Basketball players often injure the anterior cruciate ligament (ACL), a key structure that stabilizes the knee. Even after surgery and standard rehabilitation, many athletes continue to have problems with knee stability, movement control, and performance during jumping and landing. These issues increase the risk of re-injury and can limit their ability to return to competition. Neuromuscular training (NMT) is a type of exercise program that focuses on improving balance, muscle coordination, and movement patterns. It uses activities such as jump-landing drills, balance tasks, agility exercises, and core training. Previous research shows that NMT can help athletes land more safely, reduce harmful knee movements, and improve sport performance. However, little is known about its long-term benefits in college basketball players who are more than one year post-ACL surgery. This study aims to evaluate whether a 12-week NMT program, added to standard basketball training, can improve knee biomechanics, stability, and performance in college basketball players with a history of ACL reconstruction. Thirty participants will be randomly assigned to either an NMT group or a control group. Both groups will complete basketball training, but only the NMT group will receive the additional neuromuscular exercises. Knee movement will be measured using 3D motion capture and force plates, and performance will be tested through vertical jumps and other sport-specific tasks. The main outcomes will include knee angles during landing, ground reaction forces, dynamic stability, and jump height. The expected outcome is that athletes who undergo NMT will demonstrate safer landing strategies, better knee control, and improved performance compared to those who only receive standard basketball training. These findings may help coaches and healthcare providers design safer, more effective rehabilitation programs for athletes after ACL surgery.
Study Type
INTERVENTIONAL
Allocation
RANDOMIZED
Purpose
PREVENTION
Masking
DOUBLE
Enrollment
30
The neuromuscular training (NMT) program is a 12-week behavioral intervention performed 2-3 times per week in addition to regular basketball training. It includes balance tasks, jump-landing drills, agility exercises, and core strengthening to improve knee stability and movement control after ACL reconstruction
Chengde Medical University, Affiliated Hospital
Chengde, Hebei, China
Peak knee valgus angle during single-leg jump-landing (degrees)

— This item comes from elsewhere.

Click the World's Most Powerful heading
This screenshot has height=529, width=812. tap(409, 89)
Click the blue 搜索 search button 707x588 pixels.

Knee valgus angle will be measured using 3D motion capture during a standardized single-leg jump-landing task. The primary endpoint is the peak knee valgus angle (°) during the landing phase, averaged across 3 successful trials.
Time frame: Baseline (pre-intervention) and 12 weeks (post-intervention)

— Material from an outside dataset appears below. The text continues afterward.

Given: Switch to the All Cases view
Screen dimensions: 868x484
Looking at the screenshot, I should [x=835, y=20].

Time to stabilization after landing (seconds)
Dynamic postural stability will be evaluated using force platform data during a standardized single-leg jump-landing task. The endpoint is time to stabilization (TTS, s) following landing, averaged across 3 successful trials.
Time frame: Baseline (pre-intervention) and 12 weeks (post-intervention)
Center of pressure displacement after landing, medial-lateral (millimeters)
Center of pressure (COP) displacement will be quantified from force platform data during a standardized single-leg jump-landing task. The endpoint is COP displacement in the medial-lateral direction (mm), averaged across 3 successful trials.
Time frame: Baseline (pre-intervention) and 12 weeks (post-intervention)
Peak knee flexion angle during single-leg jump-landing (degrees)
Peak knee flexion angle during the landing phase will be measured using 3D motion capture during a standardized single-leg jump-landing task. The endpoint is the peak knee flexion angle (°), averaged across 3 successful trials.
Time frame: Baseline (pre-intervention) and 12 weeks (post-intervention)
Center of pressure displacement after landing, anterior-posterior (millimeters)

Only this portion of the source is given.